Colorado State Senate President John Morse supported Gov. Hickenlooper's sweeping gun control legislation earlier this year. Now conservative voters in his district are making a push to recall him.
In late March, Colorado Gov. John Hickenlooper signed one of the nation’s toughest gun laws following the Sandy Hook and Aurora movie theater shootings. But voters opposed to the law—which requires background checks for private and online gun sales and limits magazine sizes to 15-rounds—are striking back.
Democratic state Senator John Morse, who represents a historically conservative Colorado Springs district, is facing a recall election due to his support for the gun control measure.
Organizers gathered more than twice the number of signatures needed to force a special election in Morse’s district, The Denver Postreported Tuesday.
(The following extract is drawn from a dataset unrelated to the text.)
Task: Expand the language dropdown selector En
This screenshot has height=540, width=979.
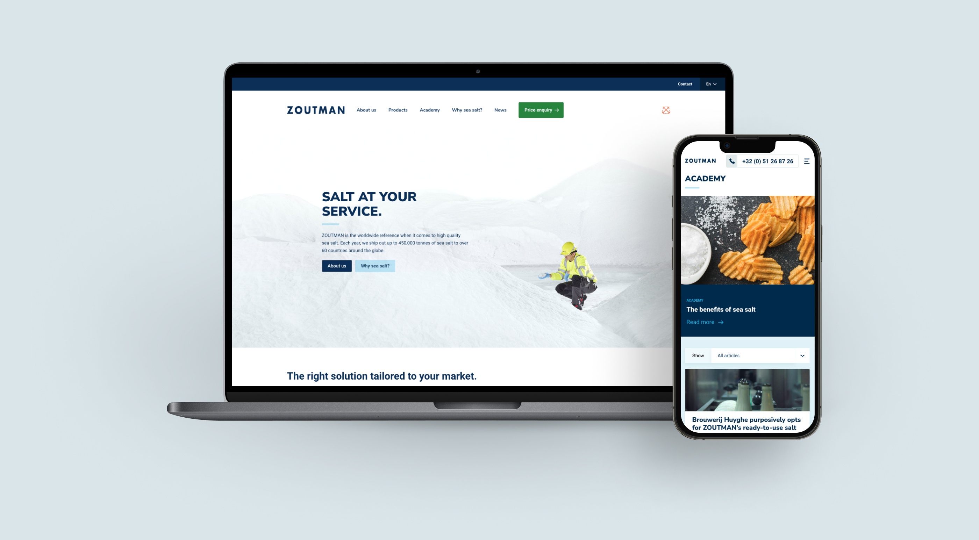Action: [710, 83]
Of the four Democratic candidates that could be targeted for recall, Morse’s was always considered “the easiest” due to the small number of petition signatures needed to push the recall (7, 178 signatures to represent 25% of votes cast in the district during the last election).
Morse, who is the Senate president, has two options: resign or face the recall election to keep his seat. If Morse were to resign, Democrats would keep his seat and the appointed legislator would finish the rest of his term. Signs, however, point to the latter option of facing the recall.
The recall election could happen sometime in early September.
Morse is the first state lawmaker in Colorado to be subject to a recall vote—nationally he is only the fifth to face such a vote.
A spokesman for the secretary of state’s office, Rich Coolidge, said that each signature on the recall petition must be verified in order to proceed. Results are expected next week after which the Morse camp has 15 days to legally challenge the results.
The NRA is already involved in the push for recall, and it is expected that Bloomberg’s Mayors Against Illegal Guns will get involved on Morse’s behalf.
“If this ends up on the ballot, I do think this turns into a race of national importance,” Morse said.